* TRY IT *
The line containing "Where should I" marks the start of the required copy, which runs to the final line of the entries; return those lines exactly, without any pictures.

(Stored data entries)

....

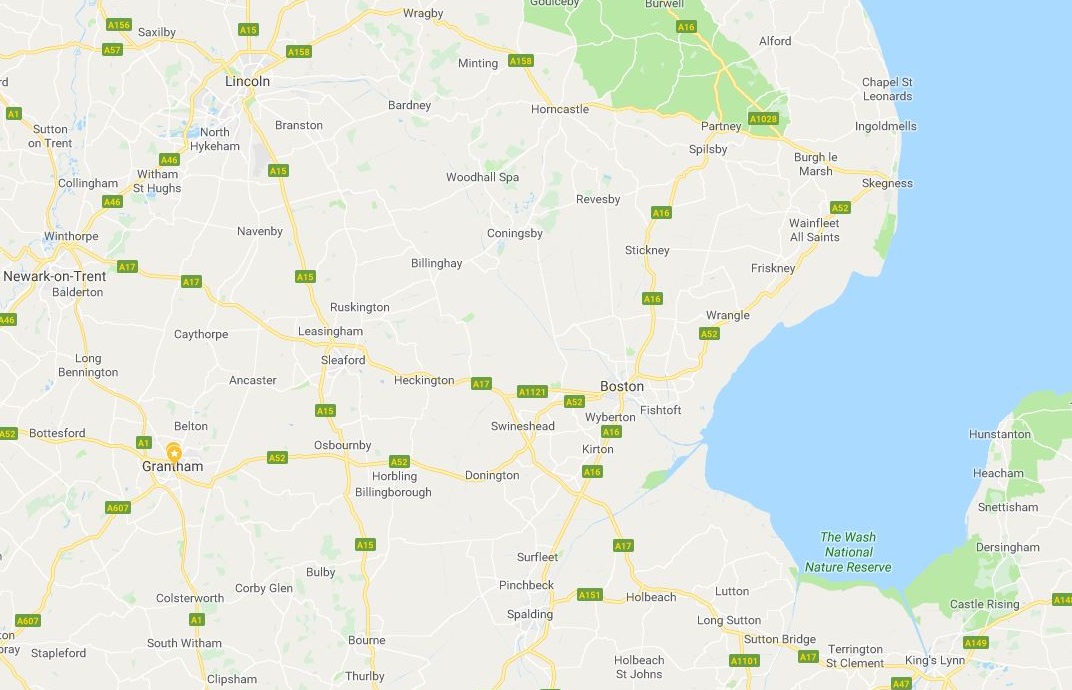The image size is (1072, 690).
Task: Select the Hunstanton label on the coast
Action: click(1000, 434)
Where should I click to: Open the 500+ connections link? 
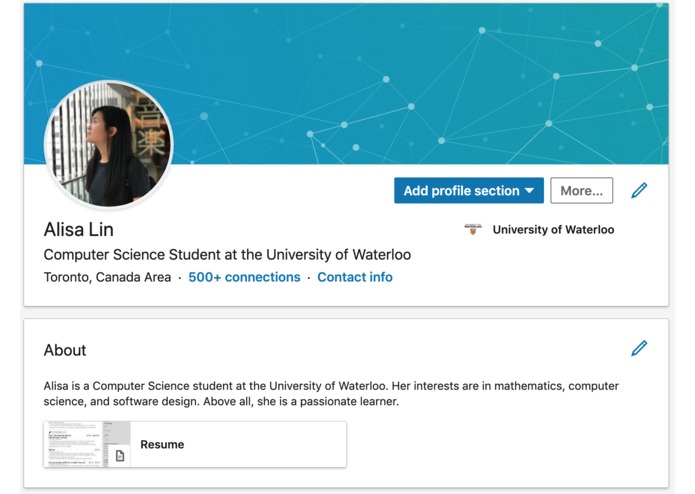pos(244,277)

....

* TASK OUTPUT *
Where should I click to: Open the 500+ connections link? 
pos(244,277)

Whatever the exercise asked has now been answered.